> [The problem] Repeat exactly the lines beginning at the one that contains "Given: Click the Sublime Text app icon" and running to the end of the material. Omit the pictures.

> [Data for review]
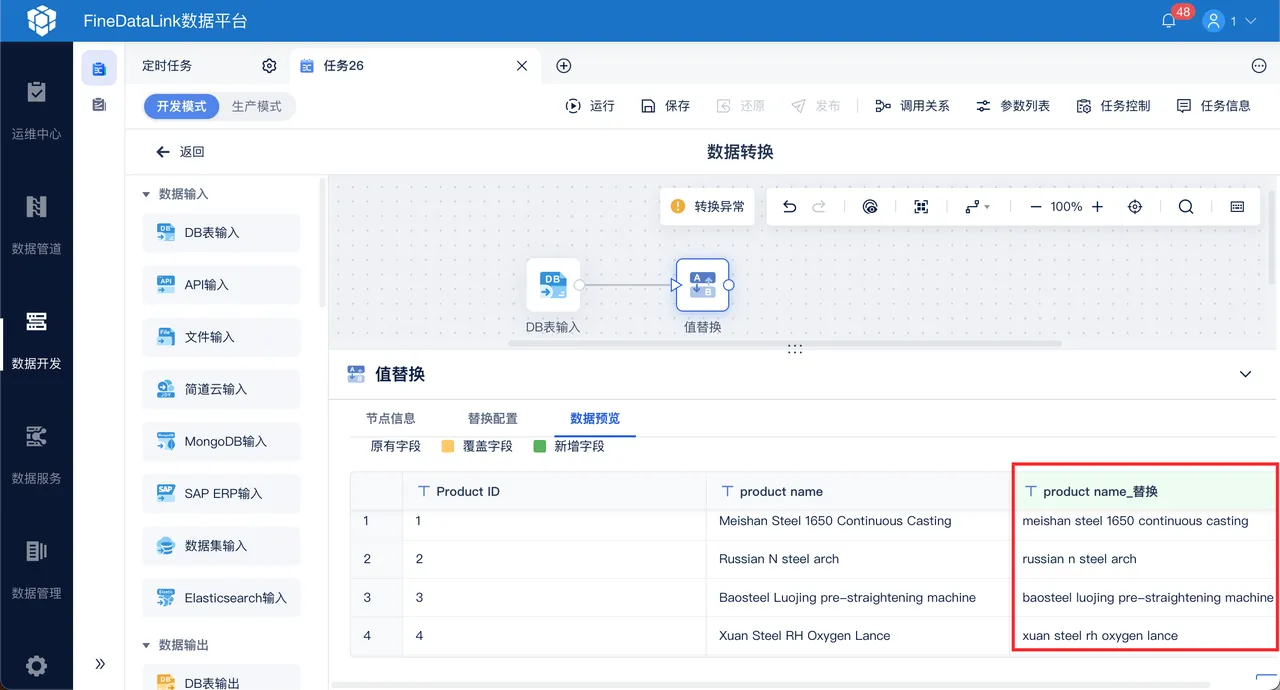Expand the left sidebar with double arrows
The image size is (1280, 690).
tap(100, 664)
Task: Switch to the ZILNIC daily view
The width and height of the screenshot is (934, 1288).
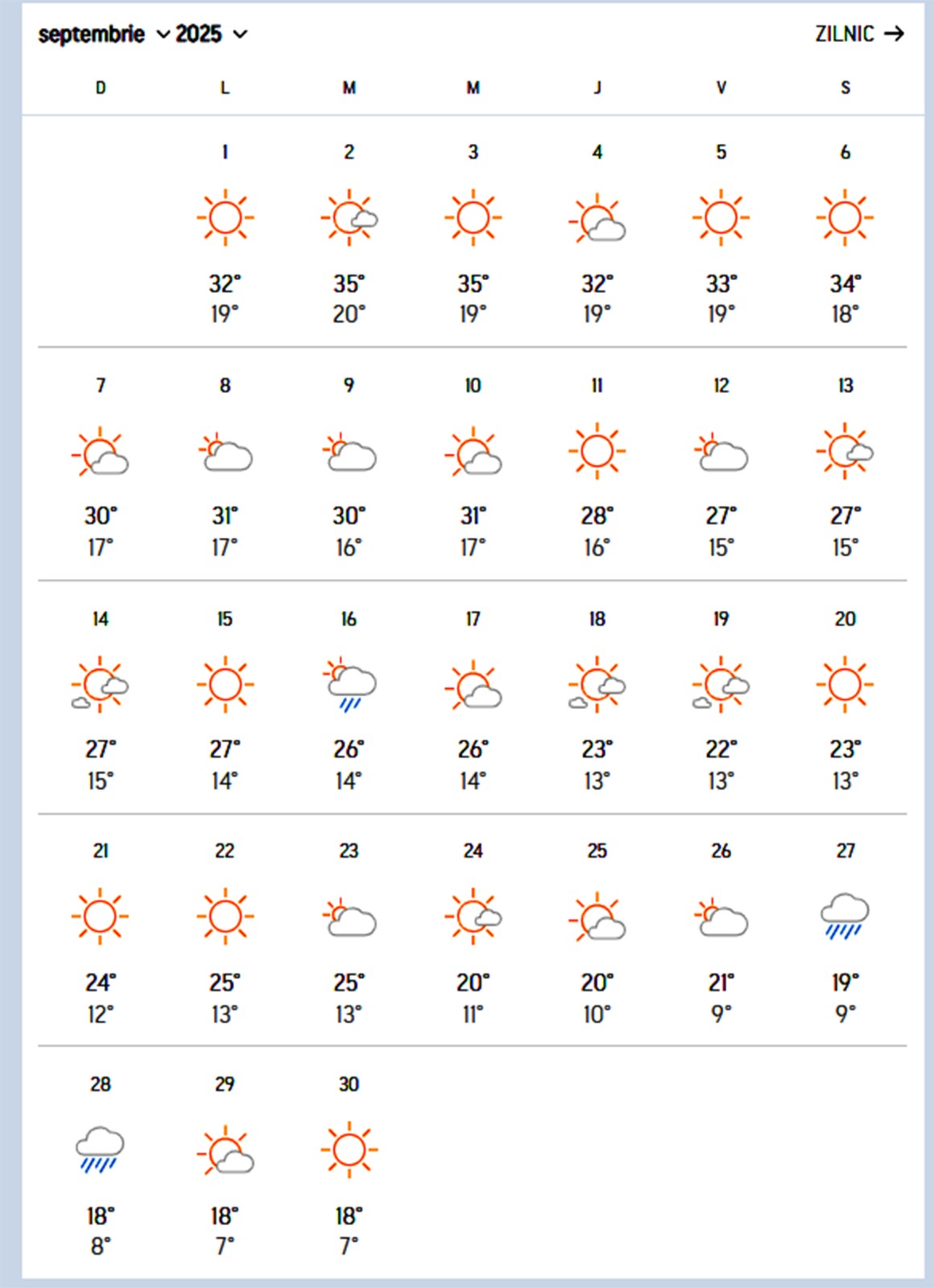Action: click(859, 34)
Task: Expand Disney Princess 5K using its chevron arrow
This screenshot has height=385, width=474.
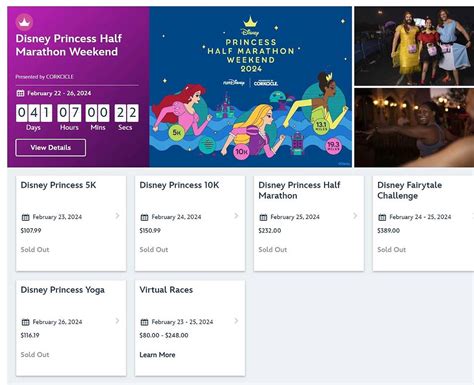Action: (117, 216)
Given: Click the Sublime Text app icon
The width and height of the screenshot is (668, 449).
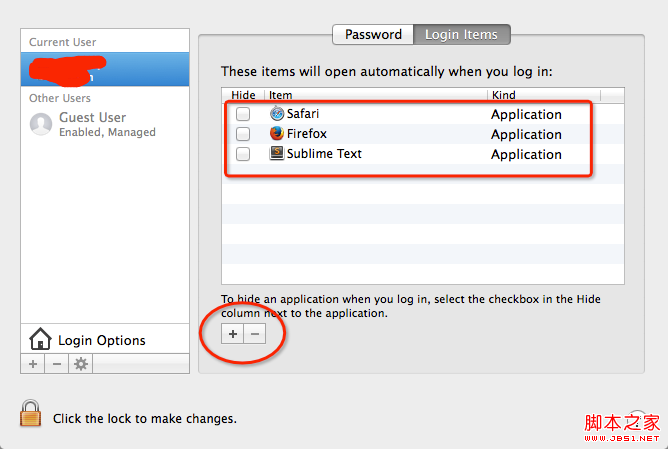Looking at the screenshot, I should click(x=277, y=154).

> [Response below]
Given: Click the Sublime Text app icon
The width and height of the screenshot is (668, 449).
Looking at the screenshot, I should click(x=277, y=154).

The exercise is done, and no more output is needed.